Charli XCX’s ‘Pop 2’ Is Her Finest Release Yet

'Pop 2' is Charli’s most challenging release to date, pushing the genre's boundaries and disputing commonly held truths about real pop.

January 10, 2018
9 mins read

Music’s preoccupation with being bionic started with Britney Spears. She was born and bred for stardom, packaged for consumption and managed to sustain her persona for a few years. When she came apart at the seams, the public saw the burden of maintaining an image of perfection, and pop music was increasingly scrutinized.

Audiences were suspicious of anything that seemed too processed or prefabricated, which could hide repressed suffering. Since Spears’ descent in 2007, many pop albums have struggled with this issue, some attempting further perfection through refinement and others stripping any sign of artifice away. Charli XCX’s “Pop 2,” which released Dec. 15, 2017, is the best treatment of the issue in a long time.

Aitchison, performing as Charli XCX, has engaged with the most prime pop of the second decade of the aughts. She co-wrote and featured on the high-octane “I Love It” of 2012 and the commanding “Fancy” of 2014. Her debut album “True Romance” was feisty and intense, even if it did lack depth. Since her release of “Sucker” in 2014, Charli pivoted to a heavier, clubbier sound, struggling to find her way through “Vroom Vroom” and “Number 1 Angel.”

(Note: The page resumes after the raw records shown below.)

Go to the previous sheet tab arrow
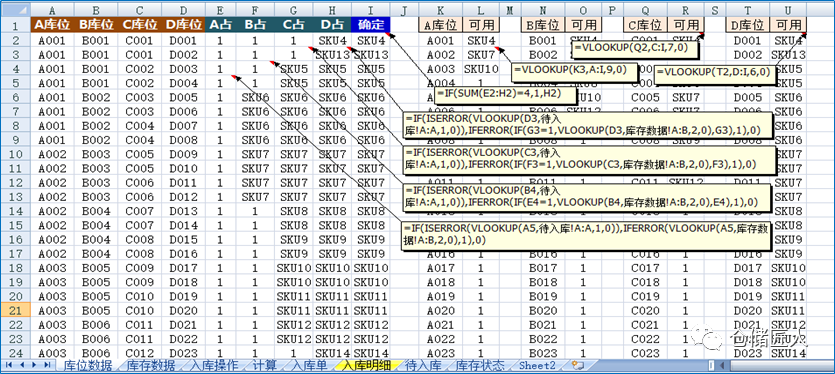This screenshot has width=835, height=374. 22,365
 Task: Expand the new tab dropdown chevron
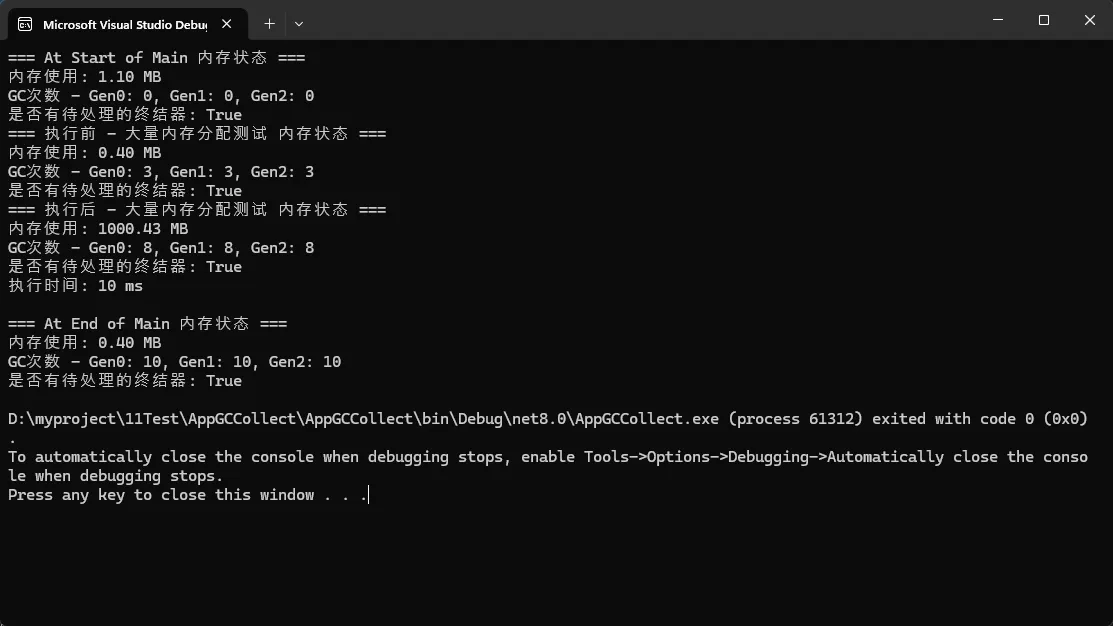(x=298, y=23)
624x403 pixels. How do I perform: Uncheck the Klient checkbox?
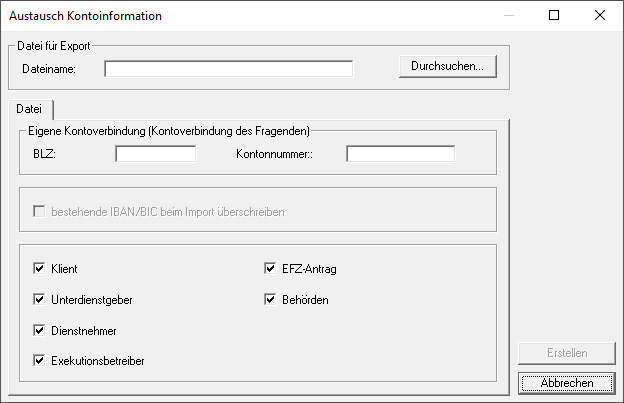40,269
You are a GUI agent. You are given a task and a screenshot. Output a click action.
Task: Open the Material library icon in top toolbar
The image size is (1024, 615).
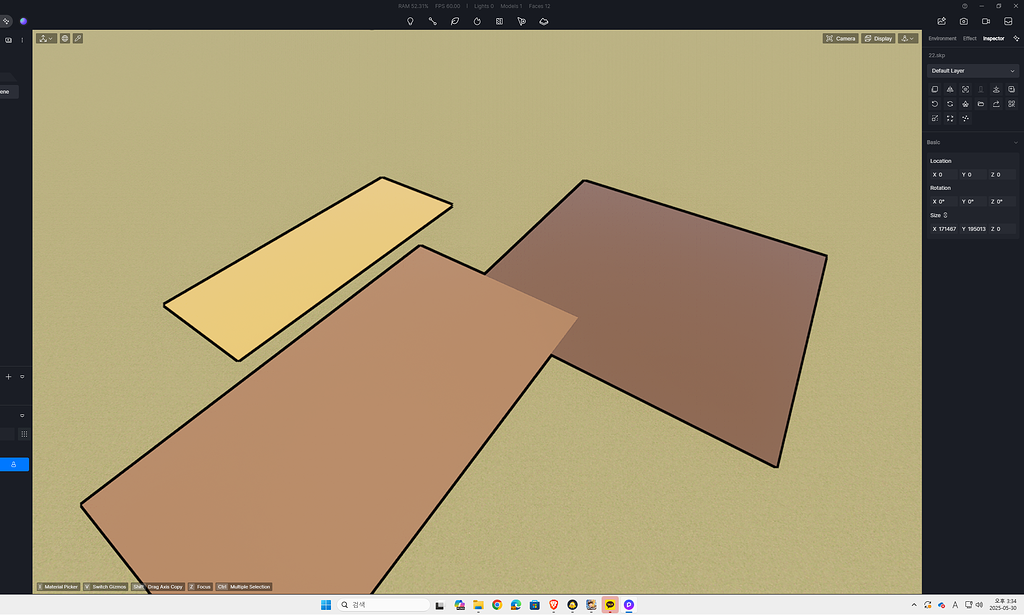pos(499,21)
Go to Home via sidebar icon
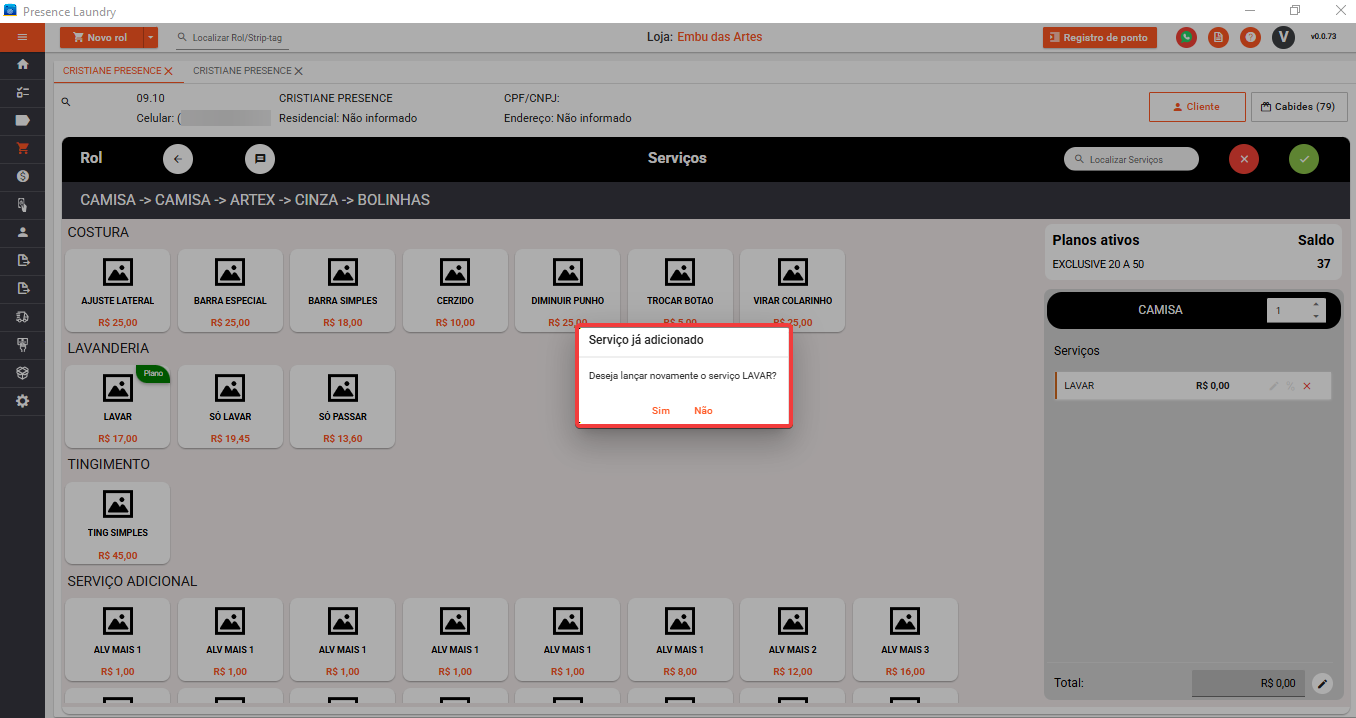The image size is (1356, 718). 22,65
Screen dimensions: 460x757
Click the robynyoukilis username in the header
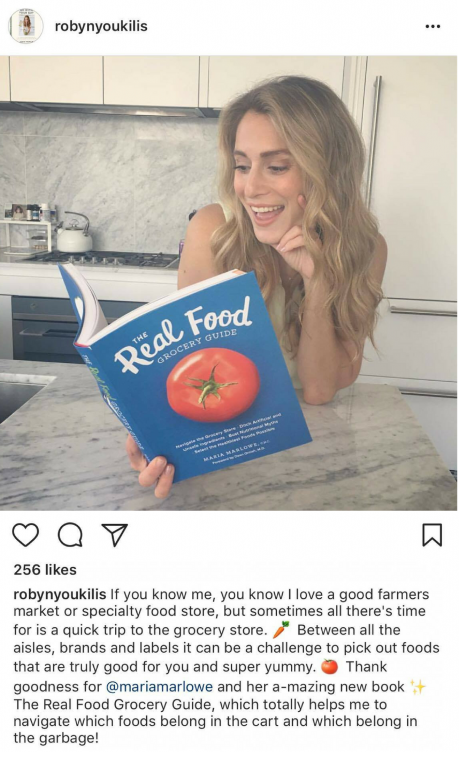(x=101, y=26)
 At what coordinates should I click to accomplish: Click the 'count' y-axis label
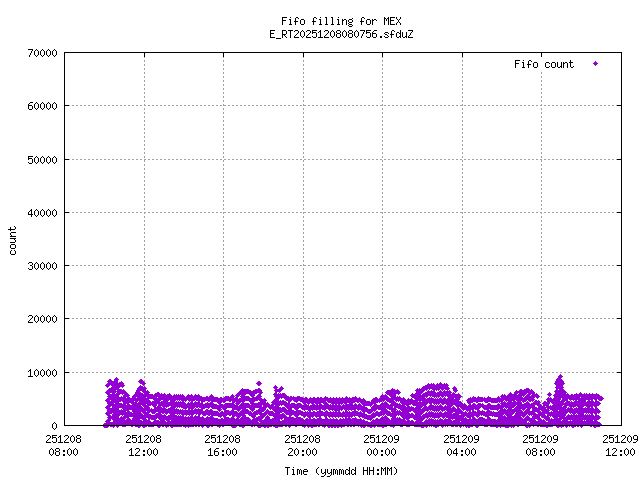tap(13, 240)
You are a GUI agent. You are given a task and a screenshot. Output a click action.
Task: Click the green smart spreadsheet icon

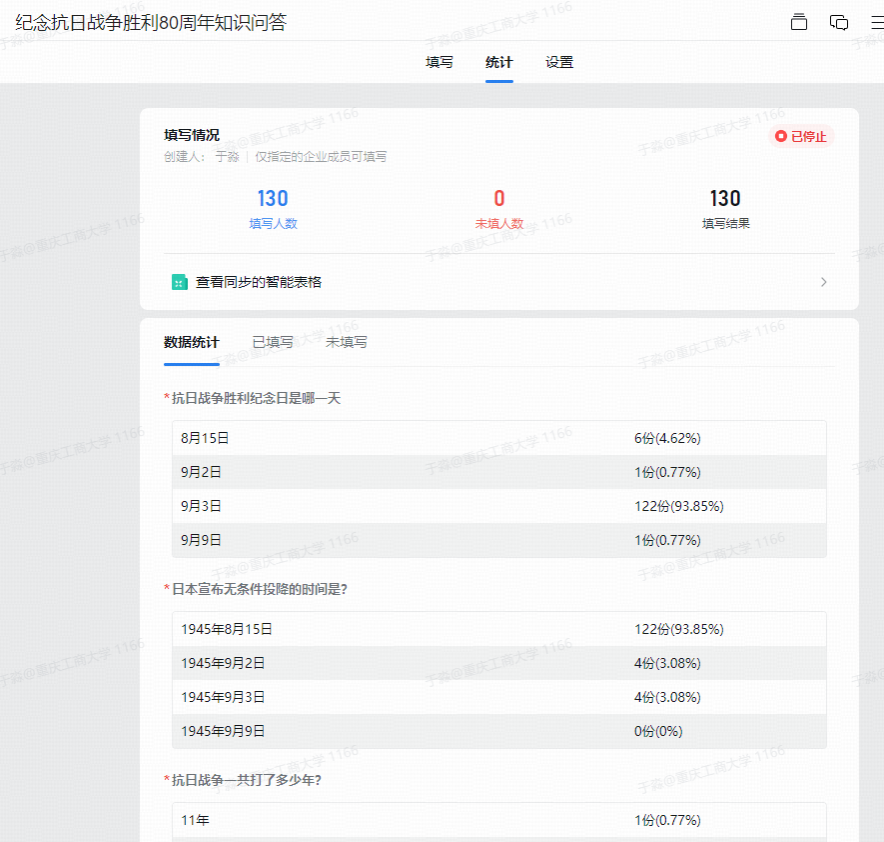click(178, 282)
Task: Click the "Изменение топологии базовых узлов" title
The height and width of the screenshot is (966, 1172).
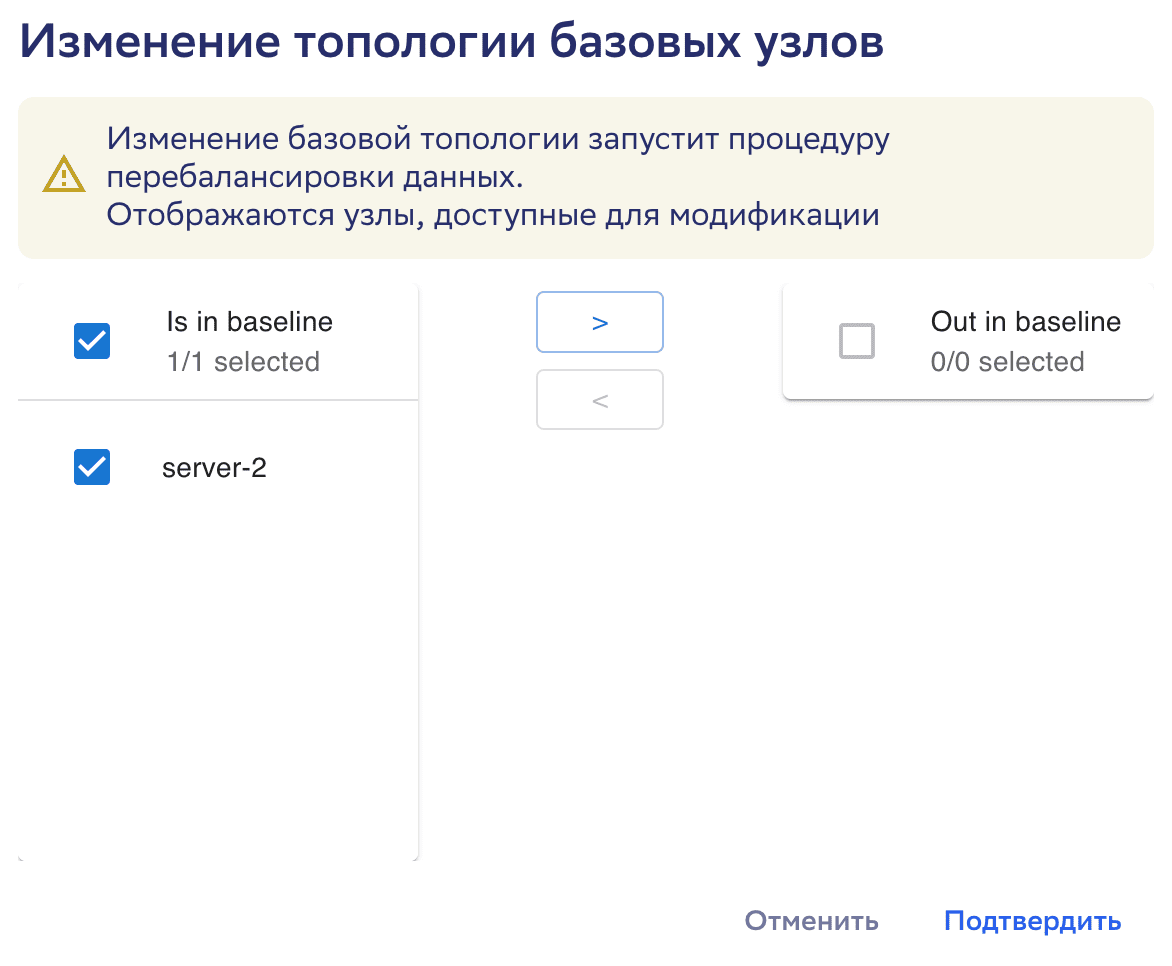Action: [x=451, y=44]
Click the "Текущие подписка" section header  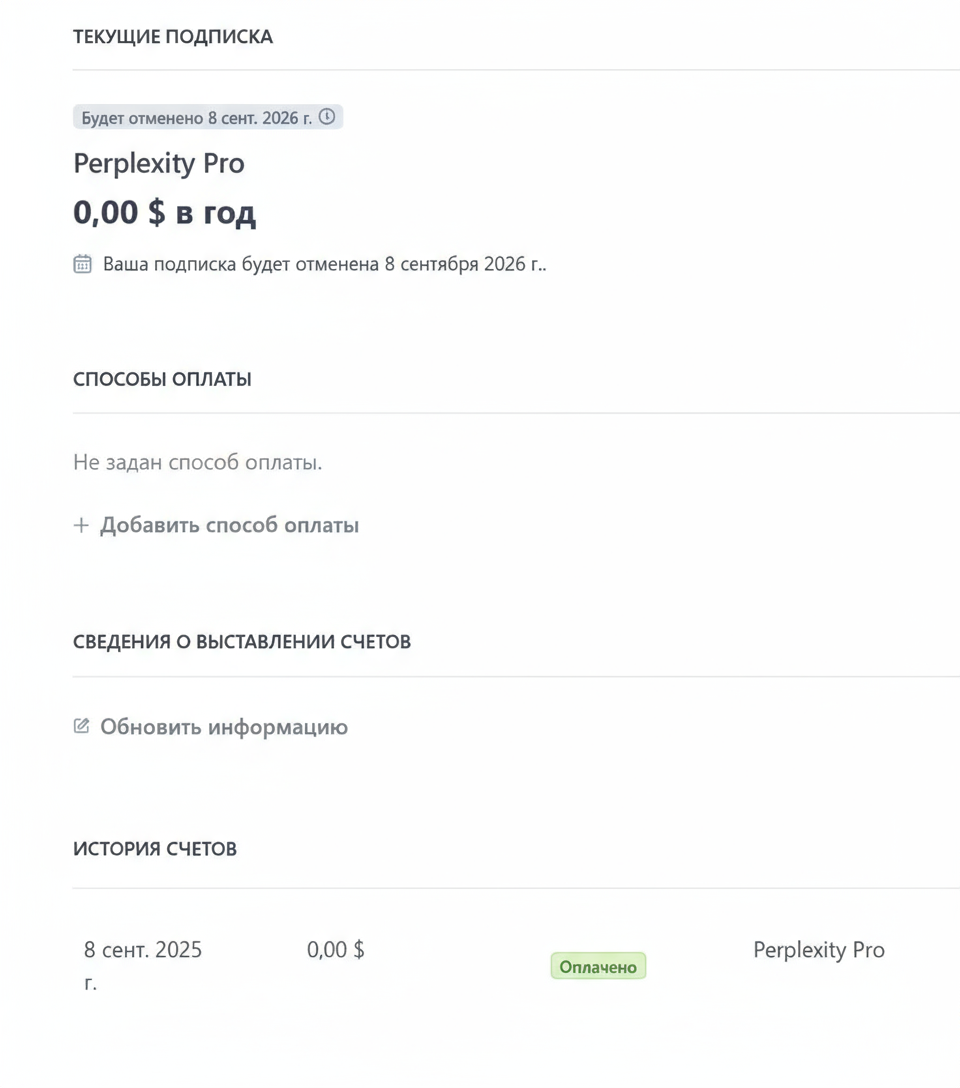click(x=173, y=37)
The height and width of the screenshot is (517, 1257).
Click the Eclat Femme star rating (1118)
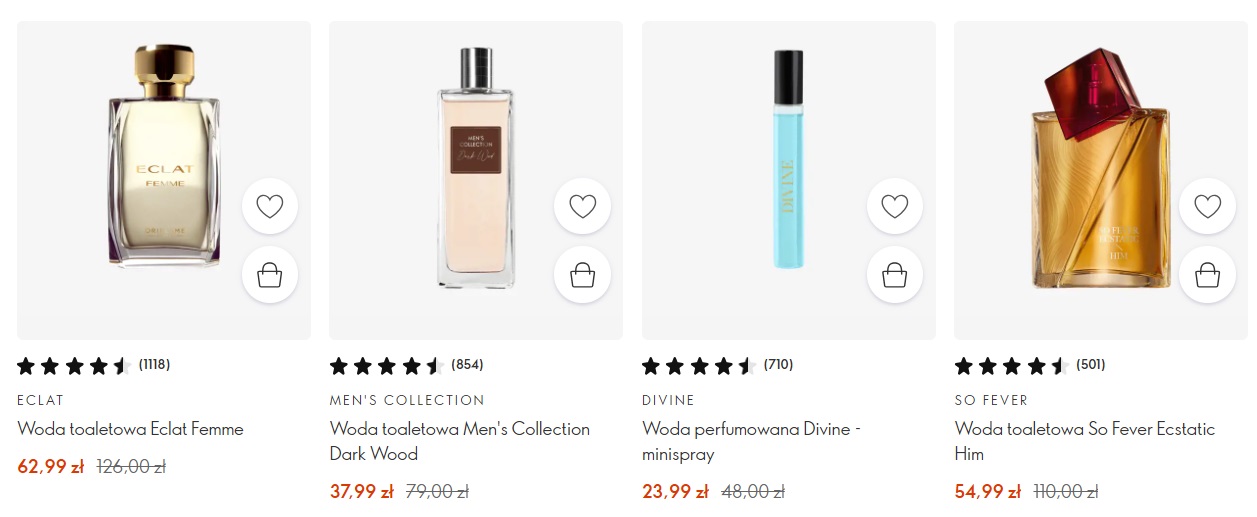coord(86,365)
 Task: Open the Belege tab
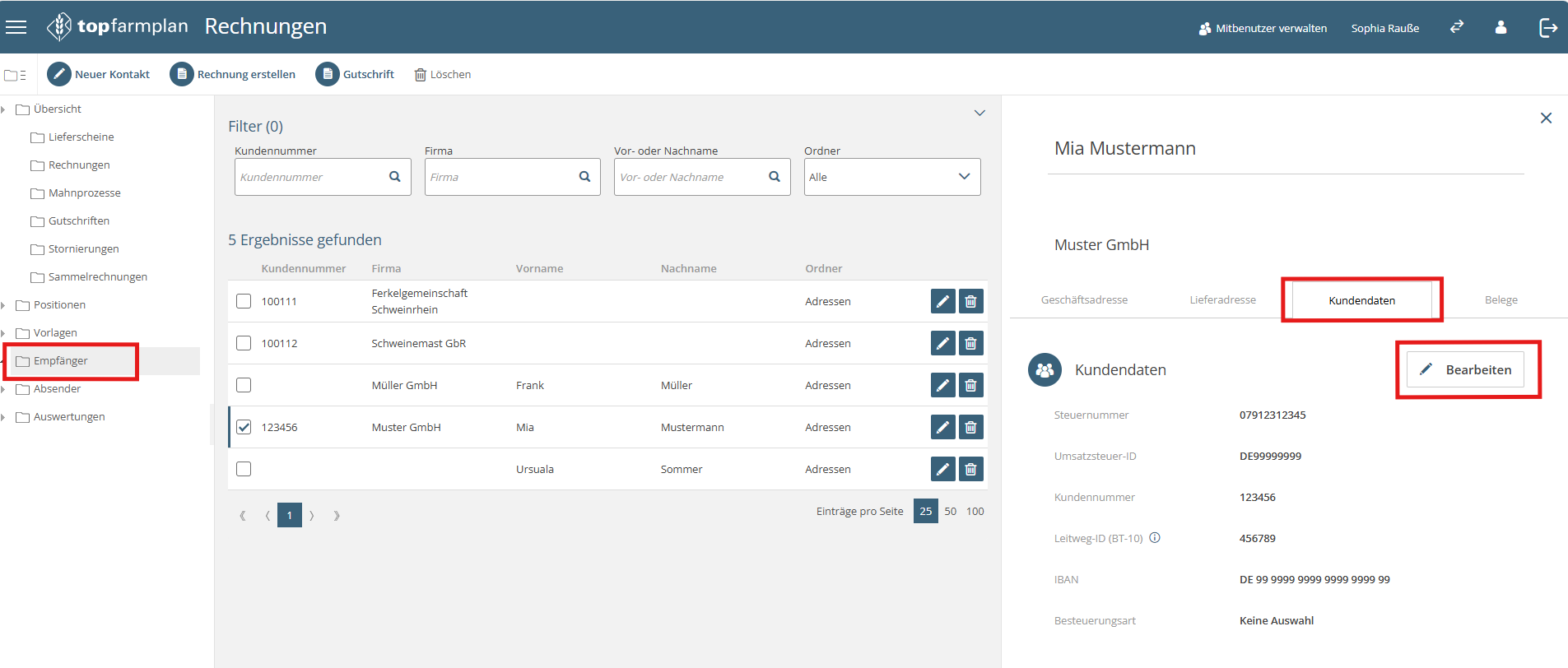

It may be surprising to reveal that “Pop 2” doesn’t alter the formula of her past two works. Charli still recruits A.G. Cook of PC Music as a lead producer and stuffs the release to the brim with features. In addition, there is no real thematic shift either — Charli is still partying, and struggling with the problems that any young, popular, unmarried celebrity would have. (Poor her!) The real change in “Pop 2” lies within Charli and Cook’s experimental approach.

For starters, there is not a trace of organic instrumentation on the mix. “Pop 2” is dominated by palatial, antsy synths, misshapen vocal samples and clipped drum machine beats, creating a sonic landscape that is unequivocally electronic. The pronounced usage of autotune declares the bionic refinement that music has so often struggled with, but the distortion of vocals reveals that autotune is being used as a creative tool, not a disinfectant. Every cut has some variety of vocal processing that contributes to the body of the mixtape.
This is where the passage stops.